TUNE in to Radio 4’s gripping new medical thriller tomorrow afternoon and you may well be frightened out of your skin.

Resistance imagines what might happen if antibiotics stopped working. In the three-part drama a mystery illness erupts at a music festival in the North East. Antibiotics are powerless to stop the spread of the disease. Before long, Britain is in the grip of an uncontrollable epidemic...

The drama is chilling. But it’s just a story, isn’t it?

For now. The scenario it depicts, however, is growing ever more plausible.

Overuse of antibiotics has caused bacteria to evolve and become resistant. That, coupled with our failure to develop new ones, means we may soon find ourselves in a world where they no longer work.

The consequences could be catastrophic. Simple operations like hip replacements would become dangerous because of the risk of infection. Transplants would become almost impossible, for the same reason. Even childbirth would be more risky.
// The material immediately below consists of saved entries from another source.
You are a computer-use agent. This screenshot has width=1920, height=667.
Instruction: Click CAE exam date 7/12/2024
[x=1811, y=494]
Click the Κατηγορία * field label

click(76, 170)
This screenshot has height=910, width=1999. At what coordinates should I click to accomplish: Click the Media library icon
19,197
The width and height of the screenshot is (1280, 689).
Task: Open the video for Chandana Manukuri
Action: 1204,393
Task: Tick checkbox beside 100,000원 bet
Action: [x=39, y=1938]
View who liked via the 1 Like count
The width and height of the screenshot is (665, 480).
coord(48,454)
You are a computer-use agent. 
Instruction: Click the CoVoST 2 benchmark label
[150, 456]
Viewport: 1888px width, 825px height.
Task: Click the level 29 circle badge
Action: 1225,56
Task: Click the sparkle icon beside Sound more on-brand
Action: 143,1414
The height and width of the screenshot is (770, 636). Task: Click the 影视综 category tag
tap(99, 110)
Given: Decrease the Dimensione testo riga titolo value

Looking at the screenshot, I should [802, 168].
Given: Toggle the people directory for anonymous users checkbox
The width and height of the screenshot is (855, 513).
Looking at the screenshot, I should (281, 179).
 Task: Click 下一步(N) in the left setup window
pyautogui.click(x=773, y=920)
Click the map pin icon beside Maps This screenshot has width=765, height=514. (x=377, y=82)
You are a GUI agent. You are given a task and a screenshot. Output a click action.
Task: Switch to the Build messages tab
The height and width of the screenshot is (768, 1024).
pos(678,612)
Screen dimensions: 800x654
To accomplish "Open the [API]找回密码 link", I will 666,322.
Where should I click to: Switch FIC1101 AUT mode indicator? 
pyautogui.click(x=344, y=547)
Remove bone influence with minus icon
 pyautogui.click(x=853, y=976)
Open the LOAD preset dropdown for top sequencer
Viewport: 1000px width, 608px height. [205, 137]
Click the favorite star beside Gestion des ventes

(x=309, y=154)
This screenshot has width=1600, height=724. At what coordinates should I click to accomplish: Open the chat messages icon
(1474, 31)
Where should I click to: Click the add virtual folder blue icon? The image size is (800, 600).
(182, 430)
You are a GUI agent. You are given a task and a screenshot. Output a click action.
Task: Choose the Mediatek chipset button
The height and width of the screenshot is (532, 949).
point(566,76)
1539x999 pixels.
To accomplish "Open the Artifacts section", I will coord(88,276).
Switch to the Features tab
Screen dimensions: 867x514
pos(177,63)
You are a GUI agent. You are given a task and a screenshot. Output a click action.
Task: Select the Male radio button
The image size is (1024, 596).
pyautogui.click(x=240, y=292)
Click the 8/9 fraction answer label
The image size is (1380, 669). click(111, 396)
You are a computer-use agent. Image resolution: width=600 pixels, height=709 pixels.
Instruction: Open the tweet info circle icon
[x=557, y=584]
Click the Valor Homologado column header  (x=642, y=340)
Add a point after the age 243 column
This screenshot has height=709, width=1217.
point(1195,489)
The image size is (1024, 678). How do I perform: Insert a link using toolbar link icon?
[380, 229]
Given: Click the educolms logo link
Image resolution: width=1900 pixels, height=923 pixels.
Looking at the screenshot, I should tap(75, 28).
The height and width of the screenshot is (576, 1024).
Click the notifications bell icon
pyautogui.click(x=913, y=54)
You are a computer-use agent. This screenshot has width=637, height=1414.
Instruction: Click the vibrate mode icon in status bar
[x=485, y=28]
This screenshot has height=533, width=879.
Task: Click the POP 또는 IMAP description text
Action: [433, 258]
Already, more than 5,000 people die in the UK each year from antibiotic-resistant infections. In a genuine pandemic, UK fatalities could run into the hundreds of thousands, according to Professor Colin Garner, the York scientist heading up ANTRUK, a charity dedicated to tackling antibiotic resistance.

At least ANTRUK is doing something about it. It hopes to make antibiotics effective again by finding ways to use them in combination with other commonly drugs. Already it has identified ten antibiotic/ drug combinations that may be effective.

Further tests then clinical trials are needed.

But it is great to see a York-based charity taking the lead in tackling this real and growing threat.